- _Problem_: Which lines of the material hold the word "green"? Copy each one.
─── Data shown ───
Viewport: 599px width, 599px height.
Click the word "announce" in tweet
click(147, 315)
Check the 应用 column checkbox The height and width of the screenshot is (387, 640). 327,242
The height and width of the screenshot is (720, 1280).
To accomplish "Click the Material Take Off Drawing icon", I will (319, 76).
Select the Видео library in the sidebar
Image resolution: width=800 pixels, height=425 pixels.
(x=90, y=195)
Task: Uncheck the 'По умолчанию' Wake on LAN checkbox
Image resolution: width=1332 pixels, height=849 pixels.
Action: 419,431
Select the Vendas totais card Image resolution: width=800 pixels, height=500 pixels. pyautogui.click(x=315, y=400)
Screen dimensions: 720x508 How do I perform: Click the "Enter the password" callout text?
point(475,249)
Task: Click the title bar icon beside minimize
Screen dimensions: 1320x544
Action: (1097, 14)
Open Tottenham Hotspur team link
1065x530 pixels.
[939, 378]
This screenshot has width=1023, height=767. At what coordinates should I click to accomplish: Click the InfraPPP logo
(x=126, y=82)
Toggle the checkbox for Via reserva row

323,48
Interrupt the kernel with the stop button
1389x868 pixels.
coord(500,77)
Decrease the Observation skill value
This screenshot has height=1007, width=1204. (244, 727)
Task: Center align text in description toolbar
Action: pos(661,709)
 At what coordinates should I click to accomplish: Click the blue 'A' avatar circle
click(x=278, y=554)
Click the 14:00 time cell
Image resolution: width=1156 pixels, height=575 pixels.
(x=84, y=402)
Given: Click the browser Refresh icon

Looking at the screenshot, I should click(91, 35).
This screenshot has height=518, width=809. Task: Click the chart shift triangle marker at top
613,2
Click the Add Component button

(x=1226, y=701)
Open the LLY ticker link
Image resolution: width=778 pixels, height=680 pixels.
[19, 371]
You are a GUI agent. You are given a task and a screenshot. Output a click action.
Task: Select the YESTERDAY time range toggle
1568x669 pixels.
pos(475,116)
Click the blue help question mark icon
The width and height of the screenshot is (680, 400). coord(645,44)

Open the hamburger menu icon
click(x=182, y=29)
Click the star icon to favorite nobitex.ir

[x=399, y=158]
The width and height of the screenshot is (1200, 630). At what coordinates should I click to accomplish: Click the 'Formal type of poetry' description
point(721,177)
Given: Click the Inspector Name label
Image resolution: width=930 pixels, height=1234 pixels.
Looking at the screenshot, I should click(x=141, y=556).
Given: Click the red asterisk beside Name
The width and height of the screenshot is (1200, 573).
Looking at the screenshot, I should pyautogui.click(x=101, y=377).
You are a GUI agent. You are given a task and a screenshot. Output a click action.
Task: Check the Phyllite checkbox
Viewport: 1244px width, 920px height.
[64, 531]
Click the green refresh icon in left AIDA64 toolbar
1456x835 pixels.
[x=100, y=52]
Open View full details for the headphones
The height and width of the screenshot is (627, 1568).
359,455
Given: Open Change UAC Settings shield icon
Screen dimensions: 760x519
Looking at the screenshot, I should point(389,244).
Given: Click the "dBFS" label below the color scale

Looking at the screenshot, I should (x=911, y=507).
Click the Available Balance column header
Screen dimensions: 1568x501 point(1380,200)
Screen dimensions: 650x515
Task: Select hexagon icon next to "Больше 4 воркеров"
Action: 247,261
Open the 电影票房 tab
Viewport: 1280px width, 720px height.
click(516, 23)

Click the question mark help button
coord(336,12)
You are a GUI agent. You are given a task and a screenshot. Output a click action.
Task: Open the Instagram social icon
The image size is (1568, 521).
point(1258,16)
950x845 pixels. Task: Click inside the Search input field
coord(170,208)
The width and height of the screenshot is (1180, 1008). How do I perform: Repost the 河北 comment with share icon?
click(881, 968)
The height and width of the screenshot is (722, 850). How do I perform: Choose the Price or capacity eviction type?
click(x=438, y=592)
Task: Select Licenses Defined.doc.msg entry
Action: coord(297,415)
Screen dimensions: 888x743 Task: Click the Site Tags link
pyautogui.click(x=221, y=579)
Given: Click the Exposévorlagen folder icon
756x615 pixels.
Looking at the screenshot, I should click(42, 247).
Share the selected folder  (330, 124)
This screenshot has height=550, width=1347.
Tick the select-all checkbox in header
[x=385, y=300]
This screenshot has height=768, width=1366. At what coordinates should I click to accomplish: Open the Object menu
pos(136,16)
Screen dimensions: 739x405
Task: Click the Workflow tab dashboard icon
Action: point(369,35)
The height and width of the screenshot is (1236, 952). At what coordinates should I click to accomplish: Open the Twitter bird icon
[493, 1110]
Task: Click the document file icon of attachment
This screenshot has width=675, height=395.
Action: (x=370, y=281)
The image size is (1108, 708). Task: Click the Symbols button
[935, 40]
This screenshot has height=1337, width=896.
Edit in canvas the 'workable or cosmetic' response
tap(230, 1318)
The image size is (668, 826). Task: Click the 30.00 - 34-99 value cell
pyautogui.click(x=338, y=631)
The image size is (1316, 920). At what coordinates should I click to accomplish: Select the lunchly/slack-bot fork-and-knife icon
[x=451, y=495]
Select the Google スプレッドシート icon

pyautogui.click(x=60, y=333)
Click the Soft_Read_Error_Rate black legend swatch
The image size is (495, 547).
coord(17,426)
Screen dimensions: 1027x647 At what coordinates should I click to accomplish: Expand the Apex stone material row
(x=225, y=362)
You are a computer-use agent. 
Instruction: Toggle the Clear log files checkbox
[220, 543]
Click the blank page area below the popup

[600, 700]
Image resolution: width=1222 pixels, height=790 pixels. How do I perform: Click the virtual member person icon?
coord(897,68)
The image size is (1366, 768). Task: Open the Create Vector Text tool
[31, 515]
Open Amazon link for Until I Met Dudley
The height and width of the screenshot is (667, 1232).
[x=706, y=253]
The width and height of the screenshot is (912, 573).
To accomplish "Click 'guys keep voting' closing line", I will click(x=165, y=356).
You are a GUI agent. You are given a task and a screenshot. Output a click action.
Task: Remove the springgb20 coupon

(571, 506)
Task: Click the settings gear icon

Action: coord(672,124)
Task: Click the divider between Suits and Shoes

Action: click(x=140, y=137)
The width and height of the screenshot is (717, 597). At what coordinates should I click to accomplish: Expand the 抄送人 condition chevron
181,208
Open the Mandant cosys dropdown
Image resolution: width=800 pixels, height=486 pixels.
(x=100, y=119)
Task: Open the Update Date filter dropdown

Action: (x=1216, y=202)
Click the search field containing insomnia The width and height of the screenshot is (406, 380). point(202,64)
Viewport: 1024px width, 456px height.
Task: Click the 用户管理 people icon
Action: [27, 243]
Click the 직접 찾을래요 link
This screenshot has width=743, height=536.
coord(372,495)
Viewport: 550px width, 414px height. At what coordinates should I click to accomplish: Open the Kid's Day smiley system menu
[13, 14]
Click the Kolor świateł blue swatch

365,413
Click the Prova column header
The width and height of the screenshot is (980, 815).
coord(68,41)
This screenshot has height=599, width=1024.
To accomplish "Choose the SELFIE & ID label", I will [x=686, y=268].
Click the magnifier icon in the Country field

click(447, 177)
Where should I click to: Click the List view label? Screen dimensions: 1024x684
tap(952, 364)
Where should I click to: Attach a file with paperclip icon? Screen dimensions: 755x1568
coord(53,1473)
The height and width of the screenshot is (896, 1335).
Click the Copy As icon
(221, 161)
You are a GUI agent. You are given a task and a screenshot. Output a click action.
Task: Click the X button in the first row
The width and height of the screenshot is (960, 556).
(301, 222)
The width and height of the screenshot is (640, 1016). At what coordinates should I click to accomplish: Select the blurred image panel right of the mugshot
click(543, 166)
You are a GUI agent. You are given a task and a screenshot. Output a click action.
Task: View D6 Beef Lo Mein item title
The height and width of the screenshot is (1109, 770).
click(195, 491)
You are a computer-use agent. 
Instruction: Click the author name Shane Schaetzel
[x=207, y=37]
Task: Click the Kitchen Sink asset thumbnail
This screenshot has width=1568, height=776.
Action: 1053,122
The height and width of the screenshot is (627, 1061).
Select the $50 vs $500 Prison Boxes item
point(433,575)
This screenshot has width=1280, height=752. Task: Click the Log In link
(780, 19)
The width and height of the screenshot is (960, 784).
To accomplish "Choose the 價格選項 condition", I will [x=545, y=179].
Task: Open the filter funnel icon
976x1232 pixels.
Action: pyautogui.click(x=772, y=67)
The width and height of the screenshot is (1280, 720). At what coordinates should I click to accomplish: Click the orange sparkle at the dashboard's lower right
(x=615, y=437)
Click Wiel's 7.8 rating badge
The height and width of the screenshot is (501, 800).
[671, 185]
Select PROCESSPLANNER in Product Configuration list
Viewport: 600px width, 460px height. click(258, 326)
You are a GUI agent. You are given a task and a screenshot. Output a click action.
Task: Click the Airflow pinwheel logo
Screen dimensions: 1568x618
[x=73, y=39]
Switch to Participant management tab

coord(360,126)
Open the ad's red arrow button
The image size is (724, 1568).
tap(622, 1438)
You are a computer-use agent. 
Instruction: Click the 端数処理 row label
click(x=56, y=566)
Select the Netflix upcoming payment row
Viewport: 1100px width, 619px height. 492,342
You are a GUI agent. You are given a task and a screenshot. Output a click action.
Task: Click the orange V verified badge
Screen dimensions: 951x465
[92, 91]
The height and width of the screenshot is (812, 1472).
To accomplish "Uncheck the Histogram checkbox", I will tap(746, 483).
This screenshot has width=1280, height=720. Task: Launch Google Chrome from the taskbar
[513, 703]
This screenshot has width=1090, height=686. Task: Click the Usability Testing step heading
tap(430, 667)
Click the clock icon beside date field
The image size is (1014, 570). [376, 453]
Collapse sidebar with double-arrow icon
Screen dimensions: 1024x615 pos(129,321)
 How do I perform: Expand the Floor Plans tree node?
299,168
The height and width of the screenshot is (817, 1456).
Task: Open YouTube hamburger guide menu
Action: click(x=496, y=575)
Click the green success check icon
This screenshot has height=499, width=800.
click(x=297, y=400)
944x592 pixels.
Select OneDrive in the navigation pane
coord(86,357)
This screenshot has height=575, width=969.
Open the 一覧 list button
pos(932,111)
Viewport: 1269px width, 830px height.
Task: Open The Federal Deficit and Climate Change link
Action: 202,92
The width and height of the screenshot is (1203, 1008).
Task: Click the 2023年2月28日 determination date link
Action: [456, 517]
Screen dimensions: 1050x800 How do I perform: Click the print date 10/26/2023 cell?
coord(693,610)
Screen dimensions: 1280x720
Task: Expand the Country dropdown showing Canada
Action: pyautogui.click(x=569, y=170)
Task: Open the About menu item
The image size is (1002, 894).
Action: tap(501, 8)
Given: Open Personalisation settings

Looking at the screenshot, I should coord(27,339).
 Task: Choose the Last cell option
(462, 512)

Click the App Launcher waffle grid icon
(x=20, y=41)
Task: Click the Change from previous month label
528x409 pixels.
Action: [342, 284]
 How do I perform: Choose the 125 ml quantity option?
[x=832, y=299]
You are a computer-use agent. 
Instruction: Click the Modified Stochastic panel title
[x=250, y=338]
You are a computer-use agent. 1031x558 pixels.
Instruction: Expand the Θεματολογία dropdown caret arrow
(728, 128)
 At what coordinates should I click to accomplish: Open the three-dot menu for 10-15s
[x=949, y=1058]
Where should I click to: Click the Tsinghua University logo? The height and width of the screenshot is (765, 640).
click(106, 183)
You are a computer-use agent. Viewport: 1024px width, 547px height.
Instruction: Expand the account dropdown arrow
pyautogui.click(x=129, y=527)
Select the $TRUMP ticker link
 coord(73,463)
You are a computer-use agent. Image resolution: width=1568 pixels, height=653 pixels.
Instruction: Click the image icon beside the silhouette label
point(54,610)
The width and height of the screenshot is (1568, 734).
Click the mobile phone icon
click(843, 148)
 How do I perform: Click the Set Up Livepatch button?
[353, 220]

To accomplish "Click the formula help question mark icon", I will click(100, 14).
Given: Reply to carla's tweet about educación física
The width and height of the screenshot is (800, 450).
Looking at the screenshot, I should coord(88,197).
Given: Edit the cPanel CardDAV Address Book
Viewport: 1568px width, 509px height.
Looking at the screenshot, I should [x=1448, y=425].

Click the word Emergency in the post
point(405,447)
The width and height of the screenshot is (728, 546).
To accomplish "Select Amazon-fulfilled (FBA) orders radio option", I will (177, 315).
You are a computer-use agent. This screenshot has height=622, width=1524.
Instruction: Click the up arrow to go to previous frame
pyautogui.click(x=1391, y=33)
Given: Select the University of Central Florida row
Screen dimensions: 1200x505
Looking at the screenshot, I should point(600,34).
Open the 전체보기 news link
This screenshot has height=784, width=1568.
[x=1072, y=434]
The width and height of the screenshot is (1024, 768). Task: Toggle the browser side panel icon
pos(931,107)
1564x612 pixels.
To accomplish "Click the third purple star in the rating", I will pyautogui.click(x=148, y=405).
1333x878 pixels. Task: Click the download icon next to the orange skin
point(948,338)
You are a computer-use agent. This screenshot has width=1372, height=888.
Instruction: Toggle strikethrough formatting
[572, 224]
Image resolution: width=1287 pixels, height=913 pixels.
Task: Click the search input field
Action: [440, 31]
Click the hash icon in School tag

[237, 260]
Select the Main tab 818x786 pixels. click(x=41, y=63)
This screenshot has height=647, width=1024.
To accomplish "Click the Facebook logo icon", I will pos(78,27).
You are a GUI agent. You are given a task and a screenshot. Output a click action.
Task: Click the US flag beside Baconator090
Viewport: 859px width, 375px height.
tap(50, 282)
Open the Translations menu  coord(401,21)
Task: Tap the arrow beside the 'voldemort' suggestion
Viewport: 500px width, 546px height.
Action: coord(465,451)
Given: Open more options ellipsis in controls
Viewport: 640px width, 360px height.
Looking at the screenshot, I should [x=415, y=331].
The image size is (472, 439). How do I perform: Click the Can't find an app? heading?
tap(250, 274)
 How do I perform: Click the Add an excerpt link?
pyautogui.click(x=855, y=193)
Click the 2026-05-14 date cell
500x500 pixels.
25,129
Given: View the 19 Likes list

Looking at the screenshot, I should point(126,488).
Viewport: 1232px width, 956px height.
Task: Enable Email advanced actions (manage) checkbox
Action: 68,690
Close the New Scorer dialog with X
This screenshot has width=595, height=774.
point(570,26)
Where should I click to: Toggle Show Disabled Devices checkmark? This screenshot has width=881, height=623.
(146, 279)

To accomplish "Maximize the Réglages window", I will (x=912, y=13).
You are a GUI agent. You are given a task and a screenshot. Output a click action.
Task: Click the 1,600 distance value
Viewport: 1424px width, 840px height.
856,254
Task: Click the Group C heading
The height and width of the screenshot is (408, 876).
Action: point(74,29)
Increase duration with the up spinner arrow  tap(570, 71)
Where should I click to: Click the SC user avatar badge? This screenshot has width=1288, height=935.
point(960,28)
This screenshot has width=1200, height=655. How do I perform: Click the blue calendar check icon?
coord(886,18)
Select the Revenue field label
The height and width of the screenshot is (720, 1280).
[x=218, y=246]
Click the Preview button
───
- _Answer box_:
Click the green refresh icon in left AIDA64 toolbar
Click the green success check icon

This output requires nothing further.